-- DATA IN THIS EXERCISE follows --

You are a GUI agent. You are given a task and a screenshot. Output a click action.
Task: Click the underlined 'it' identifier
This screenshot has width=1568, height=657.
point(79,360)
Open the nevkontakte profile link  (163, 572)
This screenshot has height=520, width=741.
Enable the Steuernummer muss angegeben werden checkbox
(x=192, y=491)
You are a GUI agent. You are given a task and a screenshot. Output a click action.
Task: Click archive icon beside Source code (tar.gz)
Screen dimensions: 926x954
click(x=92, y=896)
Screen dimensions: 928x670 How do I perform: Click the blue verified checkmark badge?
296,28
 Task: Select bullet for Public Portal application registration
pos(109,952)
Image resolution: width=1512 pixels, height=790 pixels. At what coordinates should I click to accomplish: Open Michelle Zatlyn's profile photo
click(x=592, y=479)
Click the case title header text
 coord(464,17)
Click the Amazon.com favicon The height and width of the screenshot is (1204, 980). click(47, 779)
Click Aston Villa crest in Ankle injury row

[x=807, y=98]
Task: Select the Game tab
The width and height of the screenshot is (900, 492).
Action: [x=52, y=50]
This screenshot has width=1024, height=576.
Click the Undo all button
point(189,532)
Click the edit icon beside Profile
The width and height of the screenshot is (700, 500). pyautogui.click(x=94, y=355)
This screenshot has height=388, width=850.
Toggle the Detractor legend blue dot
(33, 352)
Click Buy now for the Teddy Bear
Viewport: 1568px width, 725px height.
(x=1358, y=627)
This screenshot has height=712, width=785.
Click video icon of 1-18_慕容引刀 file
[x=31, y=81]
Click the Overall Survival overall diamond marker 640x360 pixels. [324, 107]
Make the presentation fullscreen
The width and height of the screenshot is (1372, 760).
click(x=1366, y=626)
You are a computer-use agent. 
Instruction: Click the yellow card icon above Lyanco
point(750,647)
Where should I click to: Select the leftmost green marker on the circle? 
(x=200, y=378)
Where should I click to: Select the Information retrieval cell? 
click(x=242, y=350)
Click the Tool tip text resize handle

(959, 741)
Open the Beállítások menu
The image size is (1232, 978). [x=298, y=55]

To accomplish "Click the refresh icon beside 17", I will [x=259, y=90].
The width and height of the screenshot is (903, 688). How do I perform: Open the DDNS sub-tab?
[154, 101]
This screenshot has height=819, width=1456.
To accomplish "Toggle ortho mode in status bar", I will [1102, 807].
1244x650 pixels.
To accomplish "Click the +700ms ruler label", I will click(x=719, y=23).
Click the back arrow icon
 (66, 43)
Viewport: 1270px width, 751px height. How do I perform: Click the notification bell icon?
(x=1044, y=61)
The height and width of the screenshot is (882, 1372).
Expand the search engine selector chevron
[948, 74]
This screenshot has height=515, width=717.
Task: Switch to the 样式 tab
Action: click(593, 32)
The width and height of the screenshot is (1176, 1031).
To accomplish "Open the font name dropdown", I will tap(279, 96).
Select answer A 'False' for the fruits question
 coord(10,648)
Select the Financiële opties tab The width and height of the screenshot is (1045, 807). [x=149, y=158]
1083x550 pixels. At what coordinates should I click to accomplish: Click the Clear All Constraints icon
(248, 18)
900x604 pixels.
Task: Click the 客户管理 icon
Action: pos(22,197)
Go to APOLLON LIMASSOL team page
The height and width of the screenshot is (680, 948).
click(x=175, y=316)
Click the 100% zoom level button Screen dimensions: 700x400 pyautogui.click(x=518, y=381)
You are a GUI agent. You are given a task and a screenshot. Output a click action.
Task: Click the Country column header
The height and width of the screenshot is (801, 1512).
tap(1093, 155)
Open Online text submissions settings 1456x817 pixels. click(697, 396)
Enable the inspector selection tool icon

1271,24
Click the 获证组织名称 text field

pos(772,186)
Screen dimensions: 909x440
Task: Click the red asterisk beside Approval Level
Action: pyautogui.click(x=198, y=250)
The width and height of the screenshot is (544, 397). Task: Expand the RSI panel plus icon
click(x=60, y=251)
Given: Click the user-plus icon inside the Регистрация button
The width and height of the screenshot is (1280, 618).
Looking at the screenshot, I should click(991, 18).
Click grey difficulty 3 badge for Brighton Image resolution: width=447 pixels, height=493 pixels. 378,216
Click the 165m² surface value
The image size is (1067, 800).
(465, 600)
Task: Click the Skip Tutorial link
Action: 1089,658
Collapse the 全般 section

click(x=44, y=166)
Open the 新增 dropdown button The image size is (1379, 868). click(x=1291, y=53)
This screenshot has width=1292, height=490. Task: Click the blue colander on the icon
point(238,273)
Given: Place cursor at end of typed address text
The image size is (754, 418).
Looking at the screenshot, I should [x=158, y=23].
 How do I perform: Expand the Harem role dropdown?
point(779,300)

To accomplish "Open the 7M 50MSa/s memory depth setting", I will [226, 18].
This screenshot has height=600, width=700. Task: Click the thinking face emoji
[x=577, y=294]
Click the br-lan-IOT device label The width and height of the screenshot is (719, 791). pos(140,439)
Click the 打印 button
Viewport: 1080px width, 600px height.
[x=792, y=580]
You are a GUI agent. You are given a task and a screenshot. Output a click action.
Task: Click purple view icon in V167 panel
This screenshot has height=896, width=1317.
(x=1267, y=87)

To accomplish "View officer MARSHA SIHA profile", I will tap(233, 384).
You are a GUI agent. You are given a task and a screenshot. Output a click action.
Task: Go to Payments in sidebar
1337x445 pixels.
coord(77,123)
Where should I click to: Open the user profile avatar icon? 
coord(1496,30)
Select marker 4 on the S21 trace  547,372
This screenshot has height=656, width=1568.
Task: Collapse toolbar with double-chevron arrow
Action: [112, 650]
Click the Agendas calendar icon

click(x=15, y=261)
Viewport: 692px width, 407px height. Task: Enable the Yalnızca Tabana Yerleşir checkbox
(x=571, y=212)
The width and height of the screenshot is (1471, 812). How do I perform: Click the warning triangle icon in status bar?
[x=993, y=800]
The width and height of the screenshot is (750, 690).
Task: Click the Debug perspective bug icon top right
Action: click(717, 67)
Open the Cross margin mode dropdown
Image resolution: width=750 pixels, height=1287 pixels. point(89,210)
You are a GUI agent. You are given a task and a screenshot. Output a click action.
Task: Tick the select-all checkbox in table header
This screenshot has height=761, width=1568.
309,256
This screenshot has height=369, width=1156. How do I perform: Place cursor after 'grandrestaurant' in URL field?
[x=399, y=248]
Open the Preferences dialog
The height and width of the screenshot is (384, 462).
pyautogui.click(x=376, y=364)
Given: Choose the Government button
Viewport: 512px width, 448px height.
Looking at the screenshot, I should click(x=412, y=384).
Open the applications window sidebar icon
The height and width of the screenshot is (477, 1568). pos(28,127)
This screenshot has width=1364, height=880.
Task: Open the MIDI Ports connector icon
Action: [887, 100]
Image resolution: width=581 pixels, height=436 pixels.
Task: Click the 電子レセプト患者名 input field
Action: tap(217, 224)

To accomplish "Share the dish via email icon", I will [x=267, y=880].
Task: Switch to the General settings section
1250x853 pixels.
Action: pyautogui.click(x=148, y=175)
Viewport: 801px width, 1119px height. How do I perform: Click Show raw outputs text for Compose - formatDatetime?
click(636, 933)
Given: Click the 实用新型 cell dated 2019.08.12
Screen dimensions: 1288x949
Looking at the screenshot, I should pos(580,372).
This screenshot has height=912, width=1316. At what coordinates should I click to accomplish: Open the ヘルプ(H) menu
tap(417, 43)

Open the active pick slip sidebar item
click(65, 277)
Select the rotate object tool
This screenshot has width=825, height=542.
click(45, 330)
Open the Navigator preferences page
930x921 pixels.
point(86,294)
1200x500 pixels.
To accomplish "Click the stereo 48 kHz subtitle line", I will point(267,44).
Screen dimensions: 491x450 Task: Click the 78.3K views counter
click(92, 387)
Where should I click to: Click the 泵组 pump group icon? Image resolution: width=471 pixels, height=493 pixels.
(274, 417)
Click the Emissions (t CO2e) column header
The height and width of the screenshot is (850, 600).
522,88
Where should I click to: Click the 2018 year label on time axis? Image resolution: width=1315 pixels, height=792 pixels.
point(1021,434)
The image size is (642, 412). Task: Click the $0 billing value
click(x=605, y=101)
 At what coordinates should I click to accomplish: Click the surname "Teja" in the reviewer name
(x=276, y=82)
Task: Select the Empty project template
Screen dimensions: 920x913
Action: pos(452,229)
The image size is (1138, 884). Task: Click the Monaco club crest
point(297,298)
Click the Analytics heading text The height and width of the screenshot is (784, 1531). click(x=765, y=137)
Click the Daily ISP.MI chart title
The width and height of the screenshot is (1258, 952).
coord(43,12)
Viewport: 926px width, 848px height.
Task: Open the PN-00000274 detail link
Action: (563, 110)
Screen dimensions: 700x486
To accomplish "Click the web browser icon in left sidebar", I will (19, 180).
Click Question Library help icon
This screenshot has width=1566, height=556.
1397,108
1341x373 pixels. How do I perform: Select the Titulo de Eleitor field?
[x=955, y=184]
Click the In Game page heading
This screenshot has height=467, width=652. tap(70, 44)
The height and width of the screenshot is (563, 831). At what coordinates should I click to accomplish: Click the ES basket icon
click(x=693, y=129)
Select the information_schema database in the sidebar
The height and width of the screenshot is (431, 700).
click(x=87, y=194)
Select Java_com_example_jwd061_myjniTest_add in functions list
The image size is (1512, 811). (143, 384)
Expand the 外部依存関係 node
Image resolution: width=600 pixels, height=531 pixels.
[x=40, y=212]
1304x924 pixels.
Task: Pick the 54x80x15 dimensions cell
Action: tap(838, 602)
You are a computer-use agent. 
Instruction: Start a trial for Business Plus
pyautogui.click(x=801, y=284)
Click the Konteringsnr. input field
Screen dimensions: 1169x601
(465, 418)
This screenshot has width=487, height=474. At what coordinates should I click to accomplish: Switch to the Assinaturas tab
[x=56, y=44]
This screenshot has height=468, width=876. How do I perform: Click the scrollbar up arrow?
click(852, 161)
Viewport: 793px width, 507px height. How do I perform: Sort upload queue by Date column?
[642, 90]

-- DATA IN THIS EXERCISE concluded --

* [WHAT NEEDS TO BE DONE] Retrieve each line from the records above where the word "will" occurs.

* [RESPONSE TO THIS TASK]
To accomplish "Click the refresh icon beside 17", I will [x=259, y=90].
To accomplish "Toggle ortho mode in status bar", I will [1102, 807].
To accomplish "Click the +700ms ruler label", I will click(x=719, y=23).
To accomplish "Open the font name dropdown", I will tap(279, 96).
To accomplish "Open the 7M 50MSa/s memory depth setting", I will [226, 18].
To accomplish "View officer MARSHA SIHA profile", I will tap(233, 384).
To accomplish "Share the dish via email icon", I will [x=267, y=880].
To accomplish "Click the stereo 48 kHz subtitle line", I will point(267,44).
To accomplish "Click the web browser icon in left sidebar", I will (19, 180).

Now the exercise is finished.